I don't think there's much to learn from running QC steps here, as it's synthetic data. What we want to see/show is that we can get Manhattan plots out. Other QC steps are hopefully being illustrated by other parts of the paper.

If merging the datasets across the chromosomes is a pain, I think it's fine working chromosome by chromosome.

hammer commented 8 months ago

@jeromekelleher do you know anyone from the HAPNEST paper who we can ask to sanity check our findings given their generative model?

jeromekelleher commented 8 months ago

I know four of the authors, so yes, happy to ping them

eric-czech commented 8 months ago

it would be really valuable to have a sanity check on whatever we end up writing up here.

As far as the UKB replication goes, here is my recollection of what happened that would be worth keeping in mind:

  1. I was struggling to get a single chromosome GWAS to run ^1 and then had a small breakthrough after realizing how much faster the workflow was with short-fat chunks ^2
  2. I also regularly hit a number of intermittent issues ^3 that forced me to implement some retries in my own code like this as well as have to rebuild clusters somewhat regularly (maybe 10% of the time)
  3. Then I at least worked out that matmul in dask was the problem ^4 since it was scaling linearly (or worse) in memory usage with matrix size while using constant size chunks
  4. @ravwojdyla fixed this upstream in dask ^5
  5. When @tomwhite and I were working on this together, we noted that not chunking in the samples dimension was pretty key to keeping runtimes sane and getting in the ballpark of cost parity with Hail ^6
  6. @tomwhite summarized most things we had to do to keep moving forward with UKB nicely in ^7 and ^8
  7. I originally converted the UKB bgen data to Zarr with chunking in both dimensions and we never rechunked it to remove chunking in samples ^9
  8. Nevertheless, I was still able to get a few chromosomes to run successfully through the full workflow
  9. The main reproduction repo pipeline is quite difficult to setup and run, but there was this notebook (from our internal ukb-analysis repo) that I regularly used to speed up that process -- it's a much simpler demonstration of how get something somewhat close to the Neale Lab results on a single chromosome and sounds a lot like what you're doing @hammer
  10. The p-values I got weren't way off from p-values I was pulling from Open Targets sumstats, but they weren't strikingly similar either and you can see an example of that in the plot at the very end of the notebook
  11. I believe this issue contains at least a couple ideas I had on where differences might come from

Overall, I left this work with the impression that chunking in the samples dimension might be a nonstarter for really scaling GWAS to a UKB-sized dataset. I would recommend trying that @hammer.

I'm not sure what to say on the cluster issues you're hitting though .. I don't recognize any of those. I hit my fair share of similar problems with https://github.com/dask/dask-cloudprovider.

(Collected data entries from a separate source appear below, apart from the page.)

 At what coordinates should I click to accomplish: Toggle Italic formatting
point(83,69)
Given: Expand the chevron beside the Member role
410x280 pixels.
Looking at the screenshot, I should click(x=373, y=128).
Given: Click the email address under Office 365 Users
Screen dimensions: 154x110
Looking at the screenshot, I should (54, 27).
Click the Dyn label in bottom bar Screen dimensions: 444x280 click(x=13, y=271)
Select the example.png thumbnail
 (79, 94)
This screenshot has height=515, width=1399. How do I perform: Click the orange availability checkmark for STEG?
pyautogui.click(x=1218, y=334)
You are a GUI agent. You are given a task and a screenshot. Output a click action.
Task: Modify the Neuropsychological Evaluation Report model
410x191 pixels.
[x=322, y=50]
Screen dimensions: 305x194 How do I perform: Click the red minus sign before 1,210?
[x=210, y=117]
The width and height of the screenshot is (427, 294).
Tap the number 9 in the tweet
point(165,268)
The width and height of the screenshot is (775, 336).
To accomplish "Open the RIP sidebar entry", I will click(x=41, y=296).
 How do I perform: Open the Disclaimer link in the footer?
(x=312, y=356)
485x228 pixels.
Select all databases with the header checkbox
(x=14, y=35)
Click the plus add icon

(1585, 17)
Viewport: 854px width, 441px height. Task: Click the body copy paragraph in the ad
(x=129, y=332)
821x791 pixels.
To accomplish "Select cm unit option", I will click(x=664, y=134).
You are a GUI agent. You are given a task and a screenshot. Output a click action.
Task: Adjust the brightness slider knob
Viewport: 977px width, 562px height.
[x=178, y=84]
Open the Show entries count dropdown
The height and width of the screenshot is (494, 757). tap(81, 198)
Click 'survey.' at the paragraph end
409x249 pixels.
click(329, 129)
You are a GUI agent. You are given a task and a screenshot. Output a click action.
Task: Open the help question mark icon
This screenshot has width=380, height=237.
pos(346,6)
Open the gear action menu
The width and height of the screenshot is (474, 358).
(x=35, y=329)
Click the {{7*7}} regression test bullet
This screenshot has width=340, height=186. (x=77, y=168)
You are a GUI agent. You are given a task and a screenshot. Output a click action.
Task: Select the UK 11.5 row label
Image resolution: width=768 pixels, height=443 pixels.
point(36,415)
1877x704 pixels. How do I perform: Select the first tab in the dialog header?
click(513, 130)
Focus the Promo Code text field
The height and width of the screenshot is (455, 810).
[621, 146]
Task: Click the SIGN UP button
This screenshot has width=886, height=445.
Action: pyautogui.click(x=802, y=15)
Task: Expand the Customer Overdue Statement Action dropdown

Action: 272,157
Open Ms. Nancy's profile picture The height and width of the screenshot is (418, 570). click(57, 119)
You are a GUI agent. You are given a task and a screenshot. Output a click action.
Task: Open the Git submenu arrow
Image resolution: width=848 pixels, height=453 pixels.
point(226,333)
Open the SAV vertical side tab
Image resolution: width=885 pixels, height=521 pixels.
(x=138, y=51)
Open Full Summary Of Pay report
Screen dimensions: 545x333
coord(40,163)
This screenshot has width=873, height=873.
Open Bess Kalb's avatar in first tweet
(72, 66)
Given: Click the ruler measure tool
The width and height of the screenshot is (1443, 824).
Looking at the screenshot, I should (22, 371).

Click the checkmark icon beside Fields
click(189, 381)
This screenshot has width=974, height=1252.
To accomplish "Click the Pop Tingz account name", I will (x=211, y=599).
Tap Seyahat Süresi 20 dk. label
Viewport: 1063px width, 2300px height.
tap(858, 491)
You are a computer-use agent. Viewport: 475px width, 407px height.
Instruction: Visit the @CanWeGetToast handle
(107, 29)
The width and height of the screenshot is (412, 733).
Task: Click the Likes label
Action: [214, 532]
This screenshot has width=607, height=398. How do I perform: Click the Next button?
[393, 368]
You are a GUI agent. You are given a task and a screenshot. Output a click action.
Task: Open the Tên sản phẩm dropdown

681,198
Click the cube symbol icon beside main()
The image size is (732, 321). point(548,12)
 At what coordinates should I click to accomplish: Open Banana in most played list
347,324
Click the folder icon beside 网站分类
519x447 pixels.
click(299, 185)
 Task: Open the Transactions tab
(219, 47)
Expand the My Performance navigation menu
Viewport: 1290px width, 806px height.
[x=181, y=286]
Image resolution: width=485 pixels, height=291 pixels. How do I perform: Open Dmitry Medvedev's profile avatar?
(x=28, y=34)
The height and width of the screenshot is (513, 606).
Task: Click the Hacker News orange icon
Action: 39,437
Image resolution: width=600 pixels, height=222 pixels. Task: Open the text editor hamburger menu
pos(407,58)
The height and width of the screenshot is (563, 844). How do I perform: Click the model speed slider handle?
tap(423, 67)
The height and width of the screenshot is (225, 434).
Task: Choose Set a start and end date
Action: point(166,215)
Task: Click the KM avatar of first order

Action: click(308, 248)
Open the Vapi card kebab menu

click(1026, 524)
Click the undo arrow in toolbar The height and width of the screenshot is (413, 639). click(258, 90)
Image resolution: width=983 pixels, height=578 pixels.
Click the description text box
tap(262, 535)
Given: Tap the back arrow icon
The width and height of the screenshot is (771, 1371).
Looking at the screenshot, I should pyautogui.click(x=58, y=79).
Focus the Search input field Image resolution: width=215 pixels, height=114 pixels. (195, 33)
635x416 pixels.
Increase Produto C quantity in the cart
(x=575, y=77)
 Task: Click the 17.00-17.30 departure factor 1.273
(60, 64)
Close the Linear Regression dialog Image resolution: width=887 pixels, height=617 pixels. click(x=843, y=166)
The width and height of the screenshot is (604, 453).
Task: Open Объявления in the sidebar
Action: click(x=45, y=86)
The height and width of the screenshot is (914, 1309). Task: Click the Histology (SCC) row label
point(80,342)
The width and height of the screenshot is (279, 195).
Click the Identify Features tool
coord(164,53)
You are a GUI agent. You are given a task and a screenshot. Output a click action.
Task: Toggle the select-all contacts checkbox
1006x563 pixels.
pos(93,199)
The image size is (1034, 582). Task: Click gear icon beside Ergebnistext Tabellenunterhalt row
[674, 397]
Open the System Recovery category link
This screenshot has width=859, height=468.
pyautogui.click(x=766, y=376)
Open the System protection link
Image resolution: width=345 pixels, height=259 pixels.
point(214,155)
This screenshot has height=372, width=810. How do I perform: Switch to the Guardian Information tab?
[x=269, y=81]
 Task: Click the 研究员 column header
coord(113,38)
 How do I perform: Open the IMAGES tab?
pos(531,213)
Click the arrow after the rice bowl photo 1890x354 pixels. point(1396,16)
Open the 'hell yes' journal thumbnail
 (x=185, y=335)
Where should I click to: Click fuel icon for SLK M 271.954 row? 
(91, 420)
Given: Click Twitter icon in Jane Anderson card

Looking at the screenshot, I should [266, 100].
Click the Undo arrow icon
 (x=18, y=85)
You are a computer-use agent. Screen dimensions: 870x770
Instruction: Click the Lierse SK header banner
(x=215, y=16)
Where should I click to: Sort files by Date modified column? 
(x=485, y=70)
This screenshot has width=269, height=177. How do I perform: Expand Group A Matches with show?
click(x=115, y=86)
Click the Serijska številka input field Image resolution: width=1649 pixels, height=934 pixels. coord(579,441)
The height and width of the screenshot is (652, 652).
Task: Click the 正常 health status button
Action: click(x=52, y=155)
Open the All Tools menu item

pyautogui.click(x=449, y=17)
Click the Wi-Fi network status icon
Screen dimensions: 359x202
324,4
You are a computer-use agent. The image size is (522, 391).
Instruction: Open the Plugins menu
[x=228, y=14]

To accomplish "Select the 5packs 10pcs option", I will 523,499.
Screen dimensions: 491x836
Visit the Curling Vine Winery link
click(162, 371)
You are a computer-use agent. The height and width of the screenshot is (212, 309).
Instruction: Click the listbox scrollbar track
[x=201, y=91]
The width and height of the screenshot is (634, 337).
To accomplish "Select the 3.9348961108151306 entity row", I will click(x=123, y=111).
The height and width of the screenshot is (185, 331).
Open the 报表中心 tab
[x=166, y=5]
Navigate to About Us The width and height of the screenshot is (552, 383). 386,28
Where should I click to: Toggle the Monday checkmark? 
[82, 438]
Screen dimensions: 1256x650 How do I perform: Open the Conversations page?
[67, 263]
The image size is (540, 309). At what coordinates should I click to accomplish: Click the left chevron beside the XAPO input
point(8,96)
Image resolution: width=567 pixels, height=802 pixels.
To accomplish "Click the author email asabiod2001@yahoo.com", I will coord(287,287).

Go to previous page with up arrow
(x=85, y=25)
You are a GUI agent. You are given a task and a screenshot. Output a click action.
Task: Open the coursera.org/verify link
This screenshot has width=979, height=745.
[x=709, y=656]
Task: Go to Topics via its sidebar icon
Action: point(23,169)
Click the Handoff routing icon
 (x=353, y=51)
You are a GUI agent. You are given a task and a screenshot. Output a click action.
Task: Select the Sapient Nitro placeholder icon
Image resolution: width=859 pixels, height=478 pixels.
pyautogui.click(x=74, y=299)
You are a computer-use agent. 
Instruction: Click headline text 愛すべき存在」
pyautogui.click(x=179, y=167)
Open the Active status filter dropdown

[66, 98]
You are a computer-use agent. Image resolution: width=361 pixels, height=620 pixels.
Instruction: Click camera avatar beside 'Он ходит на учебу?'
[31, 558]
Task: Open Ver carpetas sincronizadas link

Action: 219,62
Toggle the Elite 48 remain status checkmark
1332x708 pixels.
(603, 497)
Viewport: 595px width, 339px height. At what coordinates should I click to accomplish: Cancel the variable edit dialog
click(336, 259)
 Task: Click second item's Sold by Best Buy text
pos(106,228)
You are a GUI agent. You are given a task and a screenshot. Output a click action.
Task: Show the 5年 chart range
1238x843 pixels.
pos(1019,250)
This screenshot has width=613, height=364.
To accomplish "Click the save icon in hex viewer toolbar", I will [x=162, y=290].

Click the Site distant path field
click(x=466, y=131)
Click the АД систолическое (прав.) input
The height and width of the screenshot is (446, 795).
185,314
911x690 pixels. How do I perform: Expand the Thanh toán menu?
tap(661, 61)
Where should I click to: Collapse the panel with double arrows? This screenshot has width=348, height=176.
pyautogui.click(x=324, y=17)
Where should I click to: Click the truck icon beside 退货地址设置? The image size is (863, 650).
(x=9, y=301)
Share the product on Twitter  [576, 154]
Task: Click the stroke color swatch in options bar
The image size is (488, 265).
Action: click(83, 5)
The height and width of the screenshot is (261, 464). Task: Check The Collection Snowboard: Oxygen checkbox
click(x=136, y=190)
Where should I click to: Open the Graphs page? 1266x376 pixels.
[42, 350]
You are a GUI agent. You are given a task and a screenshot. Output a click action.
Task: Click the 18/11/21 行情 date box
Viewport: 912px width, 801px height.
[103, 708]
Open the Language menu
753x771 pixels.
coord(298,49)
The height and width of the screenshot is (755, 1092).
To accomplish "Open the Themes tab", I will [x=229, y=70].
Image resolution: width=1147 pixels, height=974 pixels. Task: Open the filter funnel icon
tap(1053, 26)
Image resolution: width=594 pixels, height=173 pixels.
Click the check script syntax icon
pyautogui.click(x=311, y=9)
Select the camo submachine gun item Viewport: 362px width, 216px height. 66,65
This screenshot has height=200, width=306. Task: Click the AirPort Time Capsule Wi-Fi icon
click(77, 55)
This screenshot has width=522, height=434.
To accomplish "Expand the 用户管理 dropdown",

To some of your other issues @hammer:

gwas_linear_regression issued some warnings (PerformanceWarning: Increasing number of chunks) and returned right away, so I think it's not getting computed until the manhattan_plot call later?

That makes sense. It shouldn't compute anything until you reference one of the resulting variables.

I can repeatedly call ds_lr.variant_linreg_beta.values and it takes ~20 minutes each time; something is happening that I do not understand.

It's rerunning the whole regression. The best way to start working with the results, IIRC, is ds[['variant_linreg_beta', 'variant_linreg_p_value']] = ds[['variant_linreg_beta', 'variant_linreg_p_value']].compute(). That will compute both arrays simultaneously and put the materialized versions back in your dataset. You could also just save them in a new dataset like gwas_results = ds[['variant_linreg_beta', 'variant_linreg_p_value']].compute().

There are more examples of this in that UKB notebook I mentioned like this:

Screenshot 2024-01-25 at 4 49 29 PM

That progress bar is quite helpful too. You might find some other useful examples like that in there.